ELCA splits!

ELCA splits! November 19, 2009

The Evangelical Lutheran Church in America, like the Episcopalians, have split over homosexuality. A new church body is now being organized, consisting of congregations that reject the ELCA’s decision to allow non-celibate homosexuals to serve as pastors:

Conservative members of America’s largest Lutheran denomination announced that they are splitting from the Chicago-based Evangelical Lutheran Church in America, making it the second mainline Protestant church to undergo a major schism over the issue of homosexuality and related matters of biblical authority. . . .

On Wednesday, an 11-member steering committee of Lutheran CORE (Coalition for Renewal), meeting in New Brighton, Minn., said it cannot remain inside the 4.7-million-member ELCA after the denomination agreed at its August churchwide assembly in Minneapolis to ordain partnered gay clergy.

That decision, CORE said in a statement, created “a biblical and theological crisis throughout the ELCA and conflict in local congregations.”

“We are not leaving the ELCA. The ELCA has left us,” said Ryan Schwarz, a steering committee member from the Lutheran Church of the Redeemer in McLean, Va. “A lot of people who are planning to leave are telling us, ‘We need you to form a new body that is like a traditional church body.’ ”

Financing will not be a problem for the yet-to-be-named Lutheran synod, which expects to triple or quadruple its $100,000 annual budget.

“Money has been pouring in since the churchwide assembly,” Mr. Schwarz said. “We received more in contributions in the July-to-September quarter than the first six months combined. People are being incredibly generous.”

In contrast, the ELCA’s board of directors this week cut $7.7 million from its 2010 budget, eliminating 40 positions, though six of them already were vacant. Church officials said the cuts were results of the poor economy and conservative congregations that are withholding their funds out of disagreement with the denomination’s direction.

Each CORE church would have to take steps individually to leave the ELCA and join the new synod. CORE has about 86 member churches and claims more than 300 other churches and groups as affiliates.

CORE’s announcement stems from a Sept. 25-26 gathering in Fishers, Ind., that drew 1,200 like-minded Lutherans and culminated in a decision to work toward a “possible reconfiguration of North American Lutheranism.”

CORE will not join forces with the Milwaukee-based Wisconsin Evangelical Lutheran Synod (WELS) or the St. Louis-based Lutheran Church-Missouri Synod (LCMS) partly because neither ordains women. CORE allows female clergy.

Nor will it merge with the Lutheran Congregations in Mission for Christ (LCMC), another breakaway group of 249 congregations, 23 of which have joined the churchwide assembly since August.

The Rev. David Baer, a CORE spokesman, said LCMC’s structure is a bit too loose for many CORE congregations.

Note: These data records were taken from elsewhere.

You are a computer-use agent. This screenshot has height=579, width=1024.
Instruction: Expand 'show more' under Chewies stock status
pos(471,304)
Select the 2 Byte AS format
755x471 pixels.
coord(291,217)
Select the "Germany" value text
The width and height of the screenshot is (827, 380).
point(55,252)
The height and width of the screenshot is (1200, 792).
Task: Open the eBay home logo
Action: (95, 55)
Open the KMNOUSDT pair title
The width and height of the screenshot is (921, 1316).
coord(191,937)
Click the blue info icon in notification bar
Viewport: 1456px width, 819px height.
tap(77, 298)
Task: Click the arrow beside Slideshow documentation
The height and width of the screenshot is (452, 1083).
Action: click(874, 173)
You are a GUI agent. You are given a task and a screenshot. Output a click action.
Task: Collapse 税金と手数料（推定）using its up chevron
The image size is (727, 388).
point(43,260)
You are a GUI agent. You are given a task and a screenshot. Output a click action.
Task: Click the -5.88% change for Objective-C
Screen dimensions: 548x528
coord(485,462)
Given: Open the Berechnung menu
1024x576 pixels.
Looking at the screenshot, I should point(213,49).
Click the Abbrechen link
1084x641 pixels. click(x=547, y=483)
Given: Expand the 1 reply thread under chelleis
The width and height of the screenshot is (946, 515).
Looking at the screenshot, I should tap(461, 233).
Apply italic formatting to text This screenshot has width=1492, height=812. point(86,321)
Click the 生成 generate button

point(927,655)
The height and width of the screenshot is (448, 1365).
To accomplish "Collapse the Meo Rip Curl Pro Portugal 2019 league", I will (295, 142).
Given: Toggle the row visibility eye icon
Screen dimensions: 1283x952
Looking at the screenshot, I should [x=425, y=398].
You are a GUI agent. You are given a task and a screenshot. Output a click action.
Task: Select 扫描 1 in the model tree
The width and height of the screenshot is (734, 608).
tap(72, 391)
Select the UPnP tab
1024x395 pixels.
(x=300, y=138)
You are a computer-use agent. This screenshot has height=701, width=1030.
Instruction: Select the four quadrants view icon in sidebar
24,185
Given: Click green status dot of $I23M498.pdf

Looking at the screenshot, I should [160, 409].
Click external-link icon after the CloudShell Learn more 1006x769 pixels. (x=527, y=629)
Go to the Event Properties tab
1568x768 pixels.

ELCA spokesman John Brooks said 87 out of 10,300 congregations have taken the first of a required two votes to leave the denomination, and 28 failed to muster the necessary two-thirds majority. Five have left the ELCA since August.

“This news from Lutheran CORE was expected,” he said. “We know it takes hard work to organize a new church body. … There has always been a place in the ELCA for all people despite our differences on various issues.”

The ELCA will not sue a departing congregation, he added, as long as it joins another Lutheran church body.

Mr. Schwarz will serve as chairman of a working group that will draft recommendations as to how this new synod will be structured, where its headquarters will be and whether it will be governed by bishops.

Voting on these items will take place at an Aug. 26-27 Lutheran CORE Convocation at Upper Arlington Lutheran Church in Columbus, Ohio.

Note carefully: The new church body will ordain women, which will mean, for other conservative Lutherans, that it will not be nearly conservative enough. (Questions for ELCA members or others who might know: Is there no opposition to the ordination of women in the ELCA? Is the issue that settled? Are there conservatives in that body that will not join the new denomination on that grounds?)

Note also that the ELCA, unlike the American Episcopal hierarchy, will NOT sue churches that decide to leave or, presumably, try to take their property. That’s to ELCA’s credit.

I know that we are supposed to lament it when denominations or congregations split. Yes, Christians should be unified. But it seems to me that there can be an INCREASE in unity when those splits happen, traumatic though they may be. Instead of being in one organization in which there is disunity–with people disagreeing and fighting with each other–there are two organizations in which people agree and live peaceably and in unity with each other. There is thus more unity than existed before.